Inflation, Renormalization, and CMB Anisotropies

TL;DR

This paper demonstrates that quantum field renormalization in inflationary models alters the predicted relationship between tensor-to-scalar ratio and spectral indices, impacting observable CMB anisotropies.

Contribution

It introduces a novel renormalization approach that modifies the inflationary consistency condition, allowing for a non-zero tensor-to-scalar ratio with a scale-invariant tensor spectrum.

Findings

Renormalization changes the tensor-scalar consistency relation.

Scale-invariant tensor spectrum can coexist with non-zero r.

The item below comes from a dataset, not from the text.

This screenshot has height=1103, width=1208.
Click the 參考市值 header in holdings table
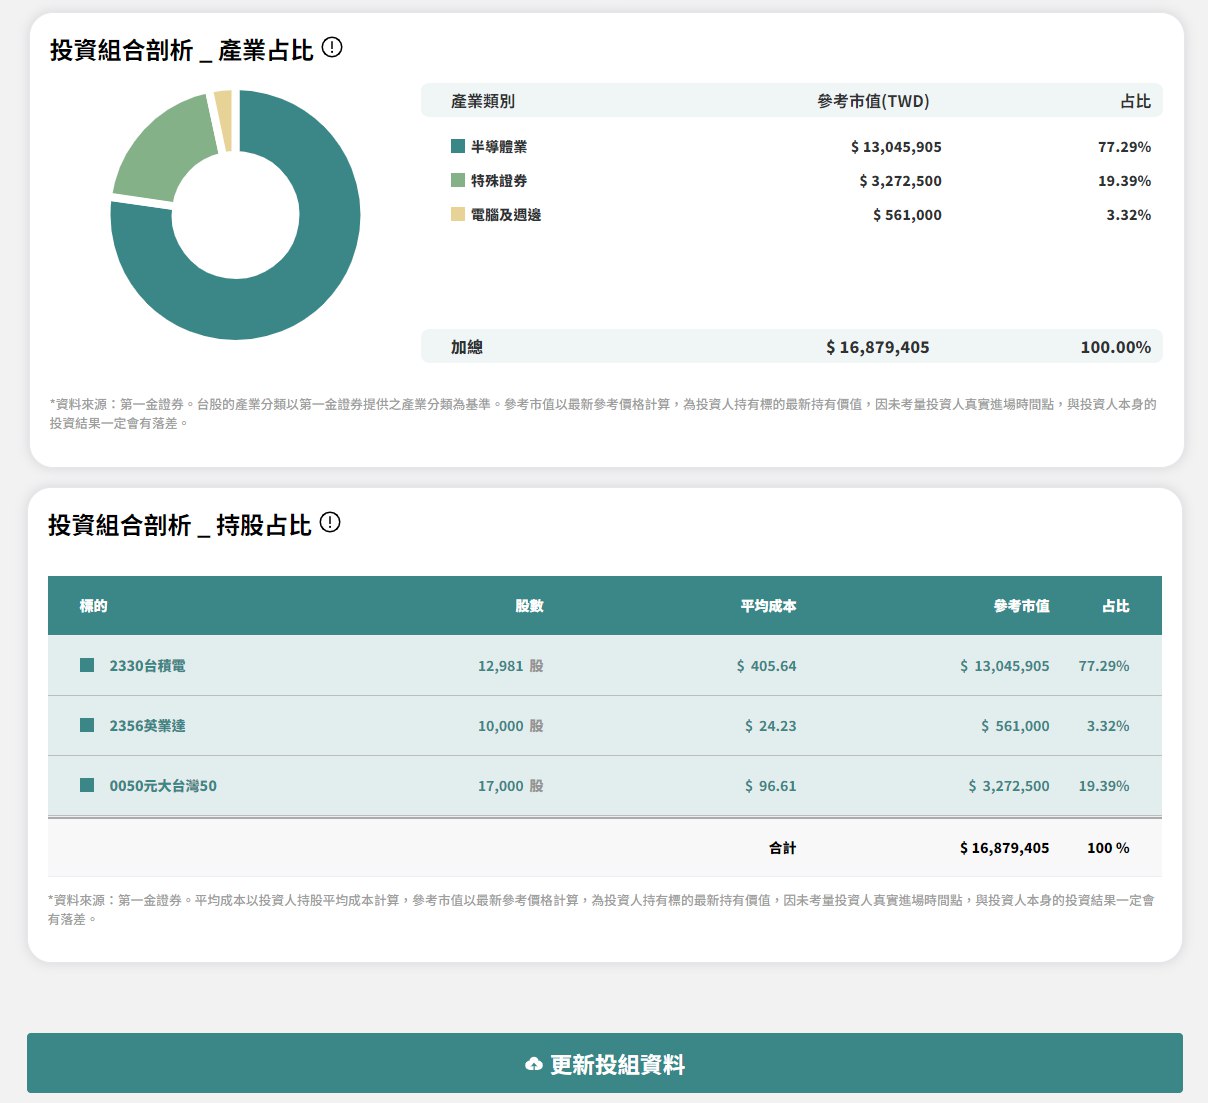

Predictions are testable with upcoming CMB observations.

Abstract

In single-field, slow-roll inflationary models, scalar and tensorial (Gaussian) perturbations are both characterized by a zero mean and a non-zero variance. In position space, the corresponding variance of those fields diverges in the ultraviolet. The requirement of a finite variance in position space forces its regularization via quantum field renormalization in an expanding universe. This has an important impact on the predicted scalar and tensorial power spectra for wavelengths that today are at observable scales. In particular, we find a non-trivial change in the consistency condition that relates the tensor-to-scalar ratio "r" to the spectral indices. For instance, an exact scale-invariant tensorial power spectrum, n_t=0, is now compatible with a non-zero ratio r= 0.12 +/- 0.06, which is forbidden by the standard prediction (r=-8n_t). Forthcoming observations of the influence of relic gravitational waves on the CMB will offer a non-trivial test of the new predictions.